>> Start Source document

Cambridge Lib Dems launch bid to oust ‘absent’ councillors

PUBLISHED: 12:38 12 October 2018 | UPDATED: 12:38 12 October 2018

Cllr Donald Adey. Picture: Josh Thomas

Cllr Donald Adey. Picture: Josh Thomas

ILIFFE

The leader of the Lib Dems in Cambridge has launched a bid to oust “absent” councillors as former Lib Dem Donald Adey continues as a councillor despite moving 400 miles away from his patch.

In May, it was revealed that Cllr Adey, who represents Trumpington on Cambridge City Council and Cambridgeshire County Council, had moved to Cupar in Fife – a seven hour drive from the area he represents.

Councillors get a basic allowance of £4,677 from the city council and more than £10,000 from the county council – but Cllr Adey has only attended a handful of meetings in the past few months, and often arrives late or leaves before the meetings have finished.

Many residents and councillors have expressed their frustration with Cllr Adey’s behaviour but, because of a council rule which says councillors only need to attend one council meeting every six months, he has been able to remain in his seat.

>> End Source document
>> Start Dataset

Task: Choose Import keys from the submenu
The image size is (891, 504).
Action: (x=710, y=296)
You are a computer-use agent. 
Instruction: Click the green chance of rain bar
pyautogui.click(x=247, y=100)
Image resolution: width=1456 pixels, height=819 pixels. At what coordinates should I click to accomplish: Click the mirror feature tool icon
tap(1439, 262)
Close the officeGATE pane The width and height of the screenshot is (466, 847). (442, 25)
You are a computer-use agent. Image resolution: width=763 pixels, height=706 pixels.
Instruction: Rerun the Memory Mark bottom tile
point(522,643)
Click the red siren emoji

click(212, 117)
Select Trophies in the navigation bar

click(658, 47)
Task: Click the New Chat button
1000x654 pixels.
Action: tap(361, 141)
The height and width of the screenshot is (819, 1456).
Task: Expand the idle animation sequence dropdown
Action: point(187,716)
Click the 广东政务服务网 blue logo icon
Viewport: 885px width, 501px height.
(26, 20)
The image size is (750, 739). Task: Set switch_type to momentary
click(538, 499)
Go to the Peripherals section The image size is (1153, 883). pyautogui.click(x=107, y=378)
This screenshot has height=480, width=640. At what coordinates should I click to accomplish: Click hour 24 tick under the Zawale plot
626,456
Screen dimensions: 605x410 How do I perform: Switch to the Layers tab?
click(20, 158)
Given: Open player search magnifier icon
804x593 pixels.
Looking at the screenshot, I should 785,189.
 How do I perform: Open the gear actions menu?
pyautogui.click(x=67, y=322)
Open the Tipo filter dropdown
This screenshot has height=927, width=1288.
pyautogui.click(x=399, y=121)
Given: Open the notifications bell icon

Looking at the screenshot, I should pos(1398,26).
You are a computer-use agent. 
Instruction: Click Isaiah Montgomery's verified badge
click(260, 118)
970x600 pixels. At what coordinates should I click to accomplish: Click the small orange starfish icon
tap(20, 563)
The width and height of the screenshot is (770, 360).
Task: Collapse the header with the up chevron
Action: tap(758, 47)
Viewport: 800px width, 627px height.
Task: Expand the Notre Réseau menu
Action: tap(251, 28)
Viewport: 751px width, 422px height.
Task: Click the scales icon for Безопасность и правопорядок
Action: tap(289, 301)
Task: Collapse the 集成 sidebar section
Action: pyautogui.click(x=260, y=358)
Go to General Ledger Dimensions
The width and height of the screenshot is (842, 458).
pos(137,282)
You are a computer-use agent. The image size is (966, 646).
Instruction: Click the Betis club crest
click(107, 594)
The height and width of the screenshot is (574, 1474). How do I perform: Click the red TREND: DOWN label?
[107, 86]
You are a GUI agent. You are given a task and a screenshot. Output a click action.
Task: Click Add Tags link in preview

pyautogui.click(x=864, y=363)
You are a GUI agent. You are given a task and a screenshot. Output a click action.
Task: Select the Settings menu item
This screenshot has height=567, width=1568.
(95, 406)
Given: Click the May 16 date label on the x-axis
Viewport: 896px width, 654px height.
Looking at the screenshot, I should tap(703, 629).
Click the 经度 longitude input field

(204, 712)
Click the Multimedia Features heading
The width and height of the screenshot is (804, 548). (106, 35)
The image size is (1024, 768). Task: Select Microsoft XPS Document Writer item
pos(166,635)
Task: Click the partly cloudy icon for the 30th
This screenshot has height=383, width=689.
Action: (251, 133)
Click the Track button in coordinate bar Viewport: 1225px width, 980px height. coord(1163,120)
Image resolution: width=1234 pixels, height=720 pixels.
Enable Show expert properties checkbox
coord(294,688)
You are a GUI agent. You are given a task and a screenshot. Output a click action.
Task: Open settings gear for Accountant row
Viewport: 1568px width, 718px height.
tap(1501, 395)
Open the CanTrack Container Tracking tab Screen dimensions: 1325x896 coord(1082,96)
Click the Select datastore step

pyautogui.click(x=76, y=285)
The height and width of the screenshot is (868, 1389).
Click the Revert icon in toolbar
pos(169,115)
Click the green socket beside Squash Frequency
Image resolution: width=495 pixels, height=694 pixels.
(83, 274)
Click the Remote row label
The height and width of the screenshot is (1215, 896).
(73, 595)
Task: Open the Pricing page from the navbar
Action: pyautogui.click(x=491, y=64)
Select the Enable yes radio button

>> End Dataset

▶ **Job**
Print the article on the Cambridge Lib Dems' bid to oust absent councillors word for word, between "Cambridge Lib Dems" and "area he represents.", inclusive.

▶ **Solution**
Cambridge Lib Dems launch bid to oust ‘absent’ councillors

PUBLISHED: 12:38 12 October 2018 | UPDATED: 12:38 12 October 2018

Cllr Donald Adey. Picture: Josh Thomas

Cllr Donald Adey. Picture: Josh Thomas

ILIFFE

The leader of the Lib Dems in Cambridge has launched a bid to oust “absent” councillors as former Lib Dem Donald Adey continues as a councillor despite moving 400 miles away from his patch.

In May, it was revealed that Cllr Adey, who represents Trumpington on Cambridge City Council and Cambridgeshire County Council, had moved to Cupar in Fife – a seven hour drive from the area he represents.